Predicting Lead and Nickel Contamination in Soil using Spectroradiometer
Bharati S. Pawar1, Ratnadeep R. Deshmukh2

1Bharati S. Pawar*, M.Tech Student, Department of Computer Science & IT, Dr. B. A. M. University, Aurangabad (Maharashtra), India.
2Ratnadeep R. Deshmukh, Professor, Department of Computer Science & IT, Dr. B. A. M. University, Aurangabad (Maharashtra), India.

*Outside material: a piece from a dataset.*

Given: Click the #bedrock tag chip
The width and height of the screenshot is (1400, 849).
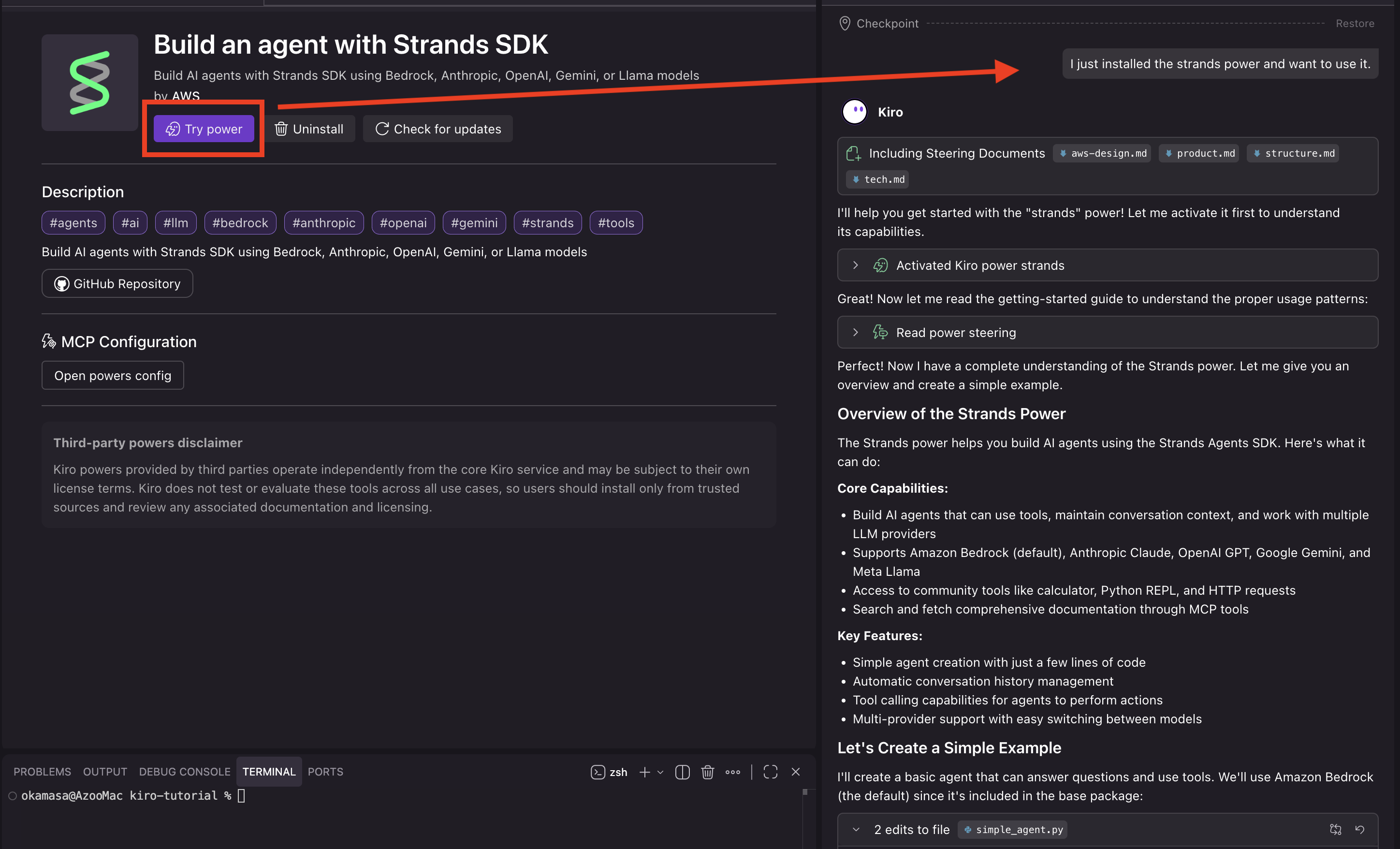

Manuscript received on April 28, 2021. | Revised Manuscript received on May 03, 2021. | Manuscript published on May 30, 2021. | PP: 121-125 | Volume-10 Issue-1, May 2021. | Retrieval Number: 100.1/ijrte.A57580510121 | DOI: 10.35940/ijrte.A5758.0510121
Open Access | Ethics and Policies | Cite | Mendeley
© The Authors. Blue Eyes Intelligence Engineering and Sciences Publication (BEIESP). This is an open access article under the CC BY-NC-ND license (

Abstract: In the geosciences, visible–near–short-wave infrared reflectance spectroscopy seems to have the capability to become a helpful technique for soil classification, mapping, and remote confirmation of soil characteristics and mineral composition. Focus on improving the spatial resolution of soil maps in order to better deal with localized problems like soil pollution. A variety of physio-chemical properties were measured in long-term spiked soils with a range of lead and nickel concentrations and also their spectral reflectance between 400 and 2500 nm at three different locations in the agricultural region of MIDC, Aurangabad, Maharashtra, India. Principle component analysis (PCA) used for feature extraction of soil were partial least squares regression (PLSR) method is used for classification. To measured amount of lead and nickel in soil sample, thirteen features of soil samples are calculated. The main aim of this study was to use statistical methods to calculate the lead and nickel concentrations in soil, as well as to assess the efficiency of VNIR-SWIR reflectance spectroscopy for heavy metal estimation in soil using the ASD FieldSpec4 Spectroradiometer. R2 = 0.96 provides the best precision for lead content and R2 = 0.95 for nickel content in soil, according to the findings. Lead and nickel have RMSEs of 3.396 and 2.680, respectively. The outcomes show that the proposed method is capable of accurately forecasting lead and nickel concentrations. 
Keywords: Agricultural Soil, ASD Fieldspec-4, Heavy Metals, PCA, PLSR, RS-GIS.